■ EXERCISE AIM ■
Below is a listing; restate from it, character for character, the lines beginning at the line holding "About (700, 986)" and ending at the line holding "[button] (720, 1801)", both included.

■ INPUT RECORDS ■
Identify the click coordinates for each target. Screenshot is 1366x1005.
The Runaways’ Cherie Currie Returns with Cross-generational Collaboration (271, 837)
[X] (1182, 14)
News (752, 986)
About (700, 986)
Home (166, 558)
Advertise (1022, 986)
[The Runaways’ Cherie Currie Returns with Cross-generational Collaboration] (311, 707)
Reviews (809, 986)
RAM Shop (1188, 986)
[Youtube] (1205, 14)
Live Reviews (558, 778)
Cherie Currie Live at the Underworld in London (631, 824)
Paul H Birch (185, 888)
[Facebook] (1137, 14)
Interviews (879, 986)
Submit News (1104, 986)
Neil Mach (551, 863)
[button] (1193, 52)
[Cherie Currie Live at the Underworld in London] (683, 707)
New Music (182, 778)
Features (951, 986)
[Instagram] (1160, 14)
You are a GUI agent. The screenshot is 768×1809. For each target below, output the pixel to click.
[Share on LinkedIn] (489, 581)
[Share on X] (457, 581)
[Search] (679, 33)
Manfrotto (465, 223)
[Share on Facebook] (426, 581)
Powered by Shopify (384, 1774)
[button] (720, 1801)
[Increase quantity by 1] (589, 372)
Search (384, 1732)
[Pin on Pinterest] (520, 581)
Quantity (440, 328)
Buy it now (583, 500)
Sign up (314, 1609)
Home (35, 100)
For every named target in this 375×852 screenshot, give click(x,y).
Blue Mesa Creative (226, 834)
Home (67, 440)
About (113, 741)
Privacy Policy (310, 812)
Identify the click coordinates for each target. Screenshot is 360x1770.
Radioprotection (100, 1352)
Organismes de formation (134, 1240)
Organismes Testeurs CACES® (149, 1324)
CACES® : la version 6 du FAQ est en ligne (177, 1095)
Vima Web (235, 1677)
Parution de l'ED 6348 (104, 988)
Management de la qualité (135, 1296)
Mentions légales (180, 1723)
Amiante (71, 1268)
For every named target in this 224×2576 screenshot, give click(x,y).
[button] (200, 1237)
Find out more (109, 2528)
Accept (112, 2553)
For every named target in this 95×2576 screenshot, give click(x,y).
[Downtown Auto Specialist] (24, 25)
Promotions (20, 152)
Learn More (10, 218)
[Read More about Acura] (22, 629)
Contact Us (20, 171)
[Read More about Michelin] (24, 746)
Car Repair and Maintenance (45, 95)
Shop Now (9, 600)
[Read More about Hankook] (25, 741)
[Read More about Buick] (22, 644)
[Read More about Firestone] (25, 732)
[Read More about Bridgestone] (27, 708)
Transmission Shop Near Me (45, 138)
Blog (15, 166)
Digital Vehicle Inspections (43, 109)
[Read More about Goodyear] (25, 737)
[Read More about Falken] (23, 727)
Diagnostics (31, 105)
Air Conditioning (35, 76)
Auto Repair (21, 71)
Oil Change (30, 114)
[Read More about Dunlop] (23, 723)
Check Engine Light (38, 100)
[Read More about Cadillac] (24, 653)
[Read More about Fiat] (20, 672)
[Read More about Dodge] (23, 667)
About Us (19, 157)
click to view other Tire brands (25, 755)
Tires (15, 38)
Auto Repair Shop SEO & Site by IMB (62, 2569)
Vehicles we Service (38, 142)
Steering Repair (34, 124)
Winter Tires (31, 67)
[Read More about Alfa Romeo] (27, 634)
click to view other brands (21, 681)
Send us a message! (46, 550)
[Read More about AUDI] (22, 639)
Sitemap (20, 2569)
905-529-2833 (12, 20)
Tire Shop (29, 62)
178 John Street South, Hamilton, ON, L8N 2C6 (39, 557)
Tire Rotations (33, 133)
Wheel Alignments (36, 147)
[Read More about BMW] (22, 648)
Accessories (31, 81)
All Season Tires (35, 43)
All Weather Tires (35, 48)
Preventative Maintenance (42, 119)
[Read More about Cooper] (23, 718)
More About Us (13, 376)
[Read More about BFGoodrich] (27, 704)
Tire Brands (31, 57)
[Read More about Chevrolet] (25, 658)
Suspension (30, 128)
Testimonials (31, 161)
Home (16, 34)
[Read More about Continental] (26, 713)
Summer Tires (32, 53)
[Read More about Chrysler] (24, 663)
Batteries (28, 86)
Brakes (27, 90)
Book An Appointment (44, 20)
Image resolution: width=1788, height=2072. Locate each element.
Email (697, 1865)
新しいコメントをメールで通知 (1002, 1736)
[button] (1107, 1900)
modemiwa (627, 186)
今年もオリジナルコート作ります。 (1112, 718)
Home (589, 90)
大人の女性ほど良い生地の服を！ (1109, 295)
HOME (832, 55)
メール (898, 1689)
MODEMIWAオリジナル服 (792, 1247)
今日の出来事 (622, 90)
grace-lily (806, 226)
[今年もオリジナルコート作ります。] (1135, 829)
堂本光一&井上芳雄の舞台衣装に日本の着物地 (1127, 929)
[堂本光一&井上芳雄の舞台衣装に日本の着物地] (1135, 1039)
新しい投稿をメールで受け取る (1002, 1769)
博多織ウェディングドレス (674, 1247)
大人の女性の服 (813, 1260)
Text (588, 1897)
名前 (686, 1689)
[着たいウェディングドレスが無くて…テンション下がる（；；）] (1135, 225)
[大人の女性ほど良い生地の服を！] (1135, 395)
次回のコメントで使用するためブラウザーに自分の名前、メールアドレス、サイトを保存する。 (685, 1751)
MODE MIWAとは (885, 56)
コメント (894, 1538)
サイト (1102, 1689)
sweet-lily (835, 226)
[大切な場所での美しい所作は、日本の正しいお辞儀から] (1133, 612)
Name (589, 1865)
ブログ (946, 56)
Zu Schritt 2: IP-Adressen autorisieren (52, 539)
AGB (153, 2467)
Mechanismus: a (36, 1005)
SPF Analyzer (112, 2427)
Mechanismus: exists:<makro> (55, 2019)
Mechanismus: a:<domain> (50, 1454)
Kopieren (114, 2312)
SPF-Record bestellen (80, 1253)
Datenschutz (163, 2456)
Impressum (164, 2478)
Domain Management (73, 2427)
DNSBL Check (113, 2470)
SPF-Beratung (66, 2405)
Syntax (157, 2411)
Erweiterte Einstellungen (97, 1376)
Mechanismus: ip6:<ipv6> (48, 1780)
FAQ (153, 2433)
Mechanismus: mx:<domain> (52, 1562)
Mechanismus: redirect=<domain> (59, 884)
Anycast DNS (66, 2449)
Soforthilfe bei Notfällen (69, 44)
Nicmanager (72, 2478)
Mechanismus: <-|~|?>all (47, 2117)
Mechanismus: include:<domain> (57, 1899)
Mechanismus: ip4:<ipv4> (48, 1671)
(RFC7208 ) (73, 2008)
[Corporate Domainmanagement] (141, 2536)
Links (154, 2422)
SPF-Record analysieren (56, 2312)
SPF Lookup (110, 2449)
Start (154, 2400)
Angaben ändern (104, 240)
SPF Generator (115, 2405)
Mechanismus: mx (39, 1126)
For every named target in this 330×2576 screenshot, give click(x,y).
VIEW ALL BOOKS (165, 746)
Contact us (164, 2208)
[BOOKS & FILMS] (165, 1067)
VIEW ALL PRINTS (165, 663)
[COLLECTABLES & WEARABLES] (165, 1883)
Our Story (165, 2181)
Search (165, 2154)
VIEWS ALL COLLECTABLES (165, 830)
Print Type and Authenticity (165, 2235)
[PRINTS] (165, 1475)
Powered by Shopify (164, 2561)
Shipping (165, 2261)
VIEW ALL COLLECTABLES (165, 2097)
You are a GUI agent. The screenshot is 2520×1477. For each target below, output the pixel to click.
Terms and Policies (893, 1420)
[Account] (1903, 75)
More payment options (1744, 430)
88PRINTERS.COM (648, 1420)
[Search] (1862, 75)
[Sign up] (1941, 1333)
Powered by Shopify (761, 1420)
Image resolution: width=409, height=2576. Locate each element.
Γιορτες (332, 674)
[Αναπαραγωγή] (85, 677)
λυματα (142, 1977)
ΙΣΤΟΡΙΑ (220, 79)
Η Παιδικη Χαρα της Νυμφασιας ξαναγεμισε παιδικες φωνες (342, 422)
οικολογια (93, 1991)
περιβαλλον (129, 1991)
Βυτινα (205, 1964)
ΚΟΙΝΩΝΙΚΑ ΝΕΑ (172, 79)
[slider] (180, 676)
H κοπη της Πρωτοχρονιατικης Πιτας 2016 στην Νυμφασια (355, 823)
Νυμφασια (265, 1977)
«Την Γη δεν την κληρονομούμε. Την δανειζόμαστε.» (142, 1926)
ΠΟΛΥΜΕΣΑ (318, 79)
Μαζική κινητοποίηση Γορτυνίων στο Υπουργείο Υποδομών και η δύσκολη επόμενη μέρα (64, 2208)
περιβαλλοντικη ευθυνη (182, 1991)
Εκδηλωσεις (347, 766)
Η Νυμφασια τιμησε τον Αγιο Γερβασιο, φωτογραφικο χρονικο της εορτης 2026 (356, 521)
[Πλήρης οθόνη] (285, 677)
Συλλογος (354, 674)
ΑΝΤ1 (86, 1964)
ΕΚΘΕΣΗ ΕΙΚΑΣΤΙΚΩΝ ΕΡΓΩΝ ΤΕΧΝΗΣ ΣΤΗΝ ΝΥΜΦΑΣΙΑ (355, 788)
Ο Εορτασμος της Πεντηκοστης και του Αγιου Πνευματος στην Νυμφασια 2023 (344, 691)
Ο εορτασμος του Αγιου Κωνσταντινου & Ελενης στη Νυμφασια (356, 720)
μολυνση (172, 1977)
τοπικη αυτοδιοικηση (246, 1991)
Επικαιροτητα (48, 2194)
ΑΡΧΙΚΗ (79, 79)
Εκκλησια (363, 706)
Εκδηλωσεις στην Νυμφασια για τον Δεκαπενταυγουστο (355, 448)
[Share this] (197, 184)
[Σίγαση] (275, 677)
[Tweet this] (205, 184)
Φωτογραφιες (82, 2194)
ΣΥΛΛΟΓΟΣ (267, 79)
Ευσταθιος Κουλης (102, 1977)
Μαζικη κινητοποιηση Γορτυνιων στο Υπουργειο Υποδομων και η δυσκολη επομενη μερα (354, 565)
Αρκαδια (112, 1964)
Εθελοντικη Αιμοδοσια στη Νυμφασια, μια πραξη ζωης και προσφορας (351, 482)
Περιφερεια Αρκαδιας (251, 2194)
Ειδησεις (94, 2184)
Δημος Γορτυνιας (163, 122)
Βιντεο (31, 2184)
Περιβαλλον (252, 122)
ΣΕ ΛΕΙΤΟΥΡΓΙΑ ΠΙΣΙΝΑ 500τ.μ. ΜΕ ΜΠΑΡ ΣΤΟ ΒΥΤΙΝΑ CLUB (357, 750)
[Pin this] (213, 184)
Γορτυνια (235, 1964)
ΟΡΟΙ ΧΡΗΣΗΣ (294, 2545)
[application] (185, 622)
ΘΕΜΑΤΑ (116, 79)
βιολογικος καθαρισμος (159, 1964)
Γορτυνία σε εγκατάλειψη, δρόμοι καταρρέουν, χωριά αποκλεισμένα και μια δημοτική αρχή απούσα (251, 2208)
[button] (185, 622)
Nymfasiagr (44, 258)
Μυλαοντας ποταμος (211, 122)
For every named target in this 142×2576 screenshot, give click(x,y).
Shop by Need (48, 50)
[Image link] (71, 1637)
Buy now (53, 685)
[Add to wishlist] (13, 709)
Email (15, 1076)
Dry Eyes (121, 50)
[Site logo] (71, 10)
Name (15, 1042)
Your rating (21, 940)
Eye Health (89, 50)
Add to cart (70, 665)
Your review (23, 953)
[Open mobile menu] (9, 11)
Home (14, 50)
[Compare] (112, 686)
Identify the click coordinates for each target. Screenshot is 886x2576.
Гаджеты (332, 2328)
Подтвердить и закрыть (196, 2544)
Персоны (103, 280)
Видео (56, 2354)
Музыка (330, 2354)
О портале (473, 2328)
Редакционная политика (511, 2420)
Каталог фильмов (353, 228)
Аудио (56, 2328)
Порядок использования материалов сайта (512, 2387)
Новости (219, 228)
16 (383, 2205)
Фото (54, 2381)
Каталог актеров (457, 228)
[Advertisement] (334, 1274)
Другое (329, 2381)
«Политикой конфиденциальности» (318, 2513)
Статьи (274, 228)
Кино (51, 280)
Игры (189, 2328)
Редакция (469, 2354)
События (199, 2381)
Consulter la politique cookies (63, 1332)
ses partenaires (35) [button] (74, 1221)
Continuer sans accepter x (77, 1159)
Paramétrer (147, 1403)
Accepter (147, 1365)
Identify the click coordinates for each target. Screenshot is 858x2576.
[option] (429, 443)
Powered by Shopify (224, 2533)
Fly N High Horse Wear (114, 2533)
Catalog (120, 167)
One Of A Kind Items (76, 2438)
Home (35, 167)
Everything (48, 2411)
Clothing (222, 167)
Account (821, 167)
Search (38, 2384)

■ TASK RESPONSE ■
About (700, 986)
Home (166, 558)
Advertise (1022, 986)
[The Runaways’ Cherie Currie Returns with Cross-generational Collaboration] (311, 707)
Reviews (809, 986)
RAM Shop (1188, 986)
[Youtube] (1205, 14)
Live Reviews (558, 778)
Cherie Currie Live at the Underworld in London (631, 824)
Paul H Birch (185, 888)
[Facebook] (1137, 14)
Interviews (879, 986)
Submit News (1104, 986)
Neil Mach (551, 863)
[button] (1193, 52)
[Cherie Currie Live at the Underworld in London] (683, 707)
New Music (182, 778)
Features (951, 986)
[Instagram] (1160, 14)
You are a GUI agent. The screenshot is 768×1809. For each target below, output the pixel to click.
[Share on LinkedIn] (489, 581)
[Share on X] (457, 581)
[Search] (679, 33)
Manfrotto (465, 223)
[Share on Facebook] (426, 581)
Powered by Shopify (384, 1774)
[button] (720, 1801)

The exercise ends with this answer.